Table Speech


“Studies on Congestion”

March 17, 2010

Mr. Katsuhiro Nishinari
Professor, The University of Tokyo

 I have been engaged in making scientific studies on the old proverb “slow but steady wins the race.” Highways during long weekends are hit by huge traffic jams, with people stuck in the queues.

 Congestions at highways and general roads are triggered by different factors. Traffic light control and illegal parking are 2 main causes of congestion on general roads. Highways do not have either of these, so congestions are caused by different factors.

 Animals are good at avoiding congestions. A huge school of 100 thousand sardines changes its direction in an instant. Likewise, a flock of migratory birds manages to fly longer distances by shifting their leader.

 Various congestions take place within human bodies, causing illness. I currently study congestions of nerve cells that extend from the brain. The substances produced in the brain are delivered by proteins. When the proteins get jammed, it triggers neural diseases, such as forgetfulness.

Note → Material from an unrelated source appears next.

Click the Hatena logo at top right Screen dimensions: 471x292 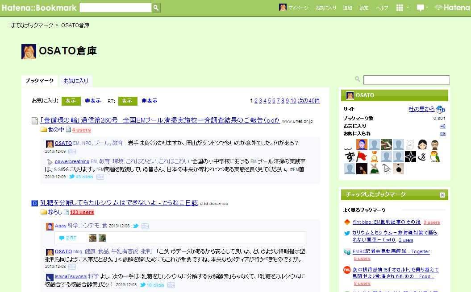(451, 8)
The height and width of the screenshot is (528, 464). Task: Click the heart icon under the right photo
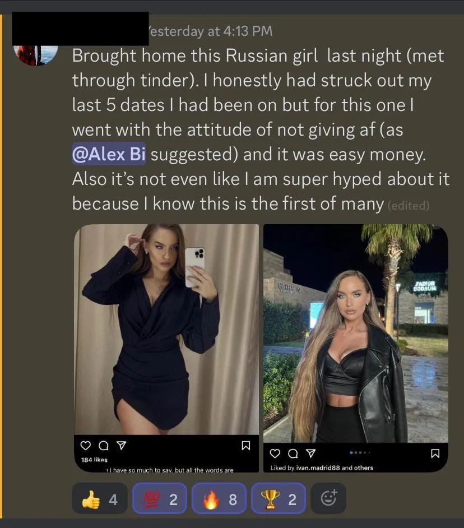pyautogui.click(x=275, y=453)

 I founded the NPO “Mudatori (Eliminating Waste) Academy”and analyze the society from the perspective of congestion. Under the current economic situation, in spite of cost cutting efforts, there is large stock of goods, which is one form of congestion. Congestions also emerge during the production phase, which are called the bottleneck process. Without eliminating bottleneck process, the overall flow will be hampered and other top-of-the-line equipments are wasted, generating a chain of waste.

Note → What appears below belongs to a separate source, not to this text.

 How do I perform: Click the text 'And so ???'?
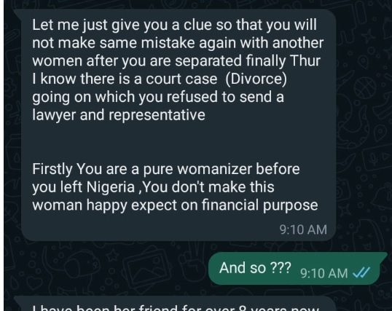tap(255, 268)
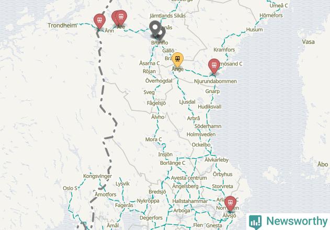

 “Congestion studies” analyze wide-ranging phenomena of backups, including safe evacuation from earthquakes or fires and efficient logistical management.

 I made a correlation graph of traffic volume (number of cars passing a certain point in 5 minutes) and density (number of cars within 1-km scope at the same location), based on the data obtained from the Japan Highway Public Corporation. The analysis proved that congestion starts to emerge when the driving speed reaches 70km per hour, and there are “about 25-30 cars within 1 km stretch and only 40m between each car.”

  Congestions can be avoided by trying not to drive close up and keeping the distance. Smooth flow of people starts to get hampered when density exceeds the comfortable level of 1.8 people per 1.

 Let me share with you what one of my students found after observing ants for 3 months in India. I think ants are cleverer than human beings, as they manage to keep the smooth flow by trying not to move closer to the ants in front.

  They are smart enough to avoid inefficiency and work in harmony. Based on his findings, we wrote a thesis on how ants avoid congestion, which was published worldwide. Ants living today have survived the long history of nearly 400 million years because they know how to help each other and give way to others. We, the human beings with a history of only 4 million years, have something to learn from ants for survival.

 Recently, I have come to focus on the top-down and bottom-up approaches to manage and control over a million cars passing the Tokyo Metropolitan Expressway on a daily basis. The top-down approach tries to avoid congestion by controlling the flow of cars from external factors, such as raising the toll drastically. The bottom-up approach, on the other hand, aims at voluntary action taken by each driver. We worked on a challenging task to motivate each driver to act in harmony in a group, learning from the bottom-up behavior of ants or fish.

 We conducted an experiment on how to remove congestion by just one car. We made 12 cars run in a line on a circuit racecourse. We made the front car stop for 5 seconds, assuming it was stuck in a traffic jam, before continuing. What happened? All the following 11 cars stopped once, as the distance closed up between the cars. We next made the same experiment under different condition, putting in the middle a car driving relatively slower with wider distance. Thanks to this distance from the car in front, the following 7 cars managed to run without stopping at all. We named this car in the middle the “absorbing car” as it literally absorbed the congestion.

 This experiment proved that this absorbing car succeeded in removing congestion, while improving fuel and driving-time efficiency. We will all win by acting “slow and steady.”

 We are actually making experiments by varying driving speeds at various locations. I am sure you all know Kobotoke Tunnel, an uphill road between Nagoya and Tokyo, notorious for the worst traffic jam in Japan. The congestion is caused as drivers tend to speed up at the downhill road just before the Tunnel, getting closer to the cars ahead. We succeeded in removing the traffic jam by driving at a slower speed of 70 km per hour.

 Scientific studies have proved the importance of giving way and showing consideration to others. Before concluding my speech, I want you to keep in mind the phrase“1 second for people, 2 seconds for cars.” The best distance between people in a crowd is to step 1 second later on the footmark of the person in front of you. For cars, the theory proved that maximum traffic volume is secured by driving at a speed to keep 2-second-interval. “You will profit by showing consideration to others.” This is the lesson I learnt from studies on congestion.